Stored data entries:
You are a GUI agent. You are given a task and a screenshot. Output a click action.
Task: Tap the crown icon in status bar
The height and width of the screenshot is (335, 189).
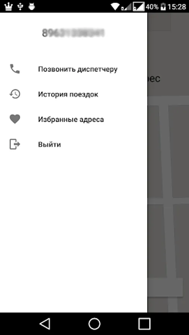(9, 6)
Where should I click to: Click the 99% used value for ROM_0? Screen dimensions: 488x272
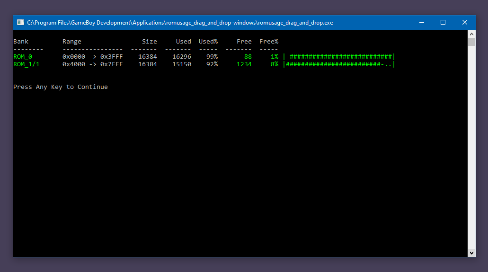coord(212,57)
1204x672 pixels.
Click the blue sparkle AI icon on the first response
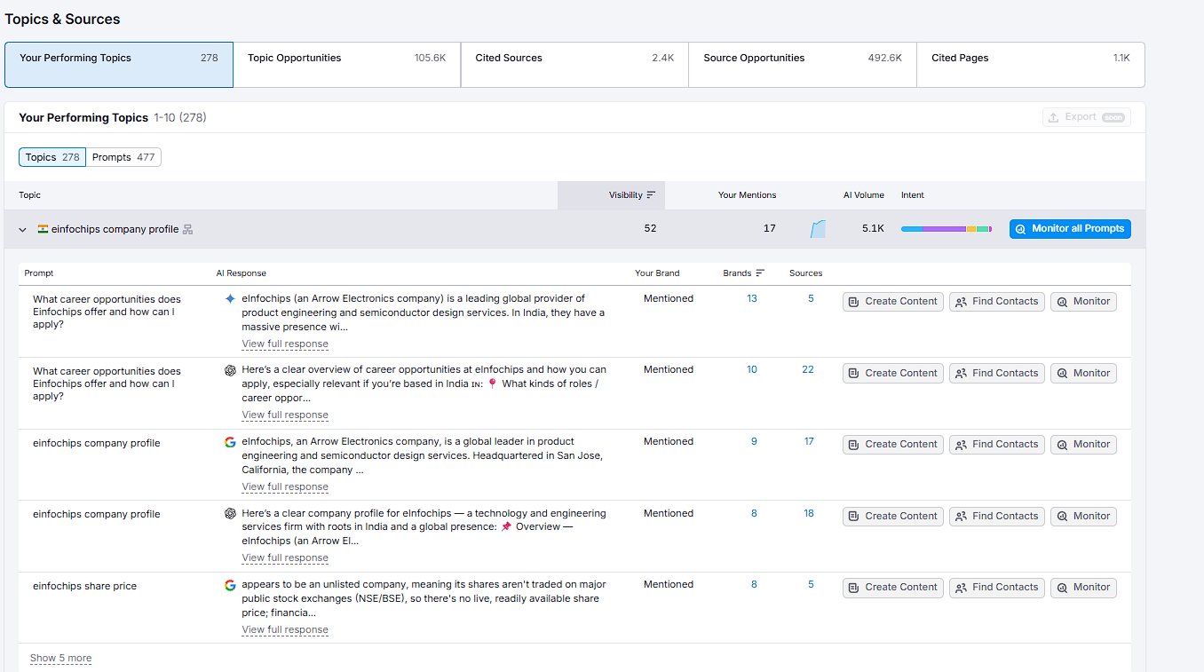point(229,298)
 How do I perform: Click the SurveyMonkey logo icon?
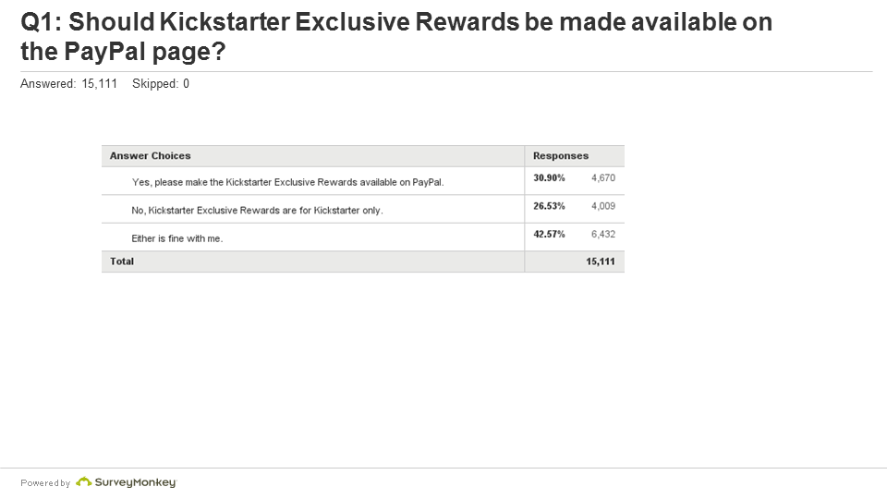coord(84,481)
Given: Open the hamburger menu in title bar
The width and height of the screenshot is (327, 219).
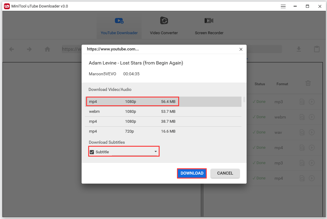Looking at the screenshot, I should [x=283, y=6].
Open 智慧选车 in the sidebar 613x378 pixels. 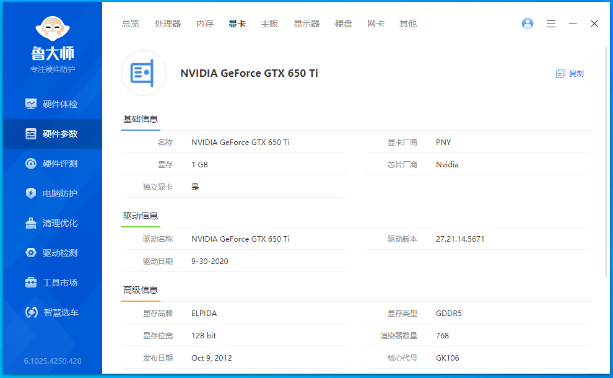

**AIM OF THE TASK**. Restate it all word for word: every record, no pictures.

**SOLUTION TO THIS EXERCISE**.
You are a GUI agent. You are given a task and a screenshot. Output a click action.
Task: Tap the crown icon in status bar
The height and width of the screenshot is (335, 189).
(9, 6)
Where should I click to: Click the 99% used value for ROM_0? Screen dimensions: 488x272
coord(212,57)
1204x672 pixels.
Click the blue sparkle AI icon on the first response
point(229,298)
 How do I perform: Click the SurveyMonkey logo icon?
coord(84,481)
Given: Open the hamburger menu in title bar
The width and height of the screenshot is (327, 219).
Looking at the screenshot, I should [x=283, y=6].
Open 智慧选车 in the sidebar 613x378 pixels. 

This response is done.